--- About this task ---
Copy each entry exactly, leaving nothing out.

-------- Data section --------

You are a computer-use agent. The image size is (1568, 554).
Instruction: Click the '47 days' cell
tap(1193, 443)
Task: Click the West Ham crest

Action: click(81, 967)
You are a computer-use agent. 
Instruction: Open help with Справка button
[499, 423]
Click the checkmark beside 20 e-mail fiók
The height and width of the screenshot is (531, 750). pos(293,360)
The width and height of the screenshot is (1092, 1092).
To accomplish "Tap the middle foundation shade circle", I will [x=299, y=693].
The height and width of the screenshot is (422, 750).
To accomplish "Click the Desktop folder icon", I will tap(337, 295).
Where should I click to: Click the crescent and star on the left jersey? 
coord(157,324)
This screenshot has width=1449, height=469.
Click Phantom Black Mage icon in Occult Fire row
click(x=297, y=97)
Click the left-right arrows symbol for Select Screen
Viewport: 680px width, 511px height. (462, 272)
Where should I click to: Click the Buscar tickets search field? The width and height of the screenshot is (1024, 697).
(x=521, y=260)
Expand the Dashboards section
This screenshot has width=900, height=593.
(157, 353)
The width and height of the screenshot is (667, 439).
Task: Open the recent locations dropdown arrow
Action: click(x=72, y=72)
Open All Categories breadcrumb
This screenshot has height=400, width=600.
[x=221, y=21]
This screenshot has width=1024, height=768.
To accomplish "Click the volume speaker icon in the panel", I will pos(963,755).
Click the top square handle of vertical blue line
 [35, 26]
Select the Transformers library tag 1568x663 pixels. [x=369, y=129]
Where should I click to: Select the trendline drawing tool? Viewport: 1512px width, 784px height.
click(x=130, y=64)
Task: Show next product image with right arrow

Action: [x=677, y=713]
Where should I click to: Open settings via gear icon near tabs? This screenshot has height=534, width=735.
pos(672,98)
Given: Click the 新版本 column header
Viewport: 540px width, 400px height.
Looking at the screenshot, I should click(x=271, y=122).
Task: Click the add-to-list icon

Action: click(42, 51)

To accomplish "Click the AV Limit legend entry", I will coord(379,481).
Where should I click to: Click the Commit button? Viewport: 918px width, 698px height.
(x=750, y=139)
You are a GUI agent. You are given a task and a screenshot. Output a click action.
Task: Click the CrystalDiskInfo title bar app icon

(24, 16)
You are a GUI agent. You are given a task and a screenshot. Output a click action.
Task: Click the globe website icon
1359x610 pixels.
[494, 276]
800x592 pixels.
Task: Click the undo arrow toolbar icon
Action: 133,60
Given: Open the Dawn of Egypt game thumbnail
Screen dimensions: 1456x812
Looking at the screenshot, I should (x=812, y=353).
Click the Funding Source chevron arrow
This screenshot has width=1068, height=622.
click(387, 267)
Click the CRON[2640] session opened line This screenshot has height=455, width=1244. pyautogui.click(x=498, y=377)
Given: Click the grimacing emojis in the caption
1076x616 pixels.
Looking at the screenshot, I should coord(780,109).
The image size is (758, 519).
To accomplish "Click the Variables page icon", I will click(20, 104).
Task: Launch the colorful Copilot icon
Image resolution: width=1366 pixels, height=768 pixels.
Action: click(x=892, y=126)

--------

--- Response area ---
You are a computer-use agent. The image size is (1568, 554).
Instruction: Click the '47 days' cell
tap(1193, 443)
Task: Click the West Ham crest

Action: click(81, 967)
You are a computer-use agent. 
Instruction: Open help with Справка button
[499, 423]
Click the checkmark beside 20 e-mail fiók
The height and width of the screenshot is (531, 750). pos(293,360)
The width and height of the screenshot is (1092, 1092).
To accomplish "Tap the middle foundation shade circle", I will [x=299, y=693].
The height and width of the screenshot is (422, 750).
To accomplish "Click the Desktop folder icon", I will tap(337, 295).
Where should I click to: Click the crescent and star on the left jersey? 
coord(157,324)
This screenshot has width=1449, height=469.
Click Phantom Black Mage icon in Occult Fire row
click(x=297, y=97)
Click the left-right arrows symbol for Select Screen
Viewport: 680px width, 511px height. (462, 272)
Where should I click to: Click the Buscar tickets search field? The width and height of the screenshot is (1024, 697).
(x=521, y=260)
Expand the Dashboards section
This screenshot has width=900, height=593.
(157, 353)
The width and height of the screenshot is (667, 439).
Task: Open the recent locations dropdown arrow
Action: click(x=72, y=72)
Open All Categories breadcrumb
This screenshot has height=400, width=600.
[x=221, y=21]
This screenshot has width=1024, height=768.
To accomplish "Click the volume speaker icon in the panel", I will pos(963,755).
Click the top square handle of vertical blue line
 [35, 26]
Select the Transformers library tag 1568x663 pixels. [x=369, y=129]
Where should I click to: Select the trendline drawing tool? Viewport: 1512px width, 784px height.
click(x=130, y=64)
Task: Show next product image with right arrow

Action: [x=677, y=713]
Where should I click to: Open settings via gear icon near tabs? This screenshot has height=534, width=735.
pos(672,98)
Given: Click the 新版本 column header
Viewport: 540px width, 400px height.
Looking at the screenshot, I should click(x=271, y=122).
Task: Click the add-to-list icon

Action: click(42, 51)

To accomplish "Click the AV Limit legend entry", I will coord(379,481).
Where should I click to: Click the Commit button? Viewport: 918px width, 698px height.
(x=750, y=139)
You are a GUI agent. You are given a task and a screenshot. Output a click action.
Task: Click the CrystalDiskInfo title bar app icon

(24, 16)
You are a GUI agent. You are given a task and a screenshot. Output a click action.
Task: Click the globe website icon
1359x610 pixels.
[494, 276]
800x592 pixels.
Task: Click the undo arrow toolbar icon
Action: 133,60
Given: Open the Dawn of Egypt game thumbnail
Screen dimensions: 1456x812
Looking at the screenshot, I should (x=812, y=353).
Click the Funding Source chevron arrow
This screenshot has width=1068, height=622.
click(387, 267)
Click the CRON[2640] session opened line This screenshot has height=455, width=1244. pyautogui.click(x=498, y=377)
Given: Click the grimacing emojis in the caption
1076x616 pixels.
Looking at the screenshot, I should coord(780,109).
The image size is (758, 519).
To accomplish "Click the Variables page icon", I will click(20, 104).
Task: Launch the colorful Copilot icon
Image resolution: width=1366 pixels, height=768 pixels.
Action: click(x=892, y=126)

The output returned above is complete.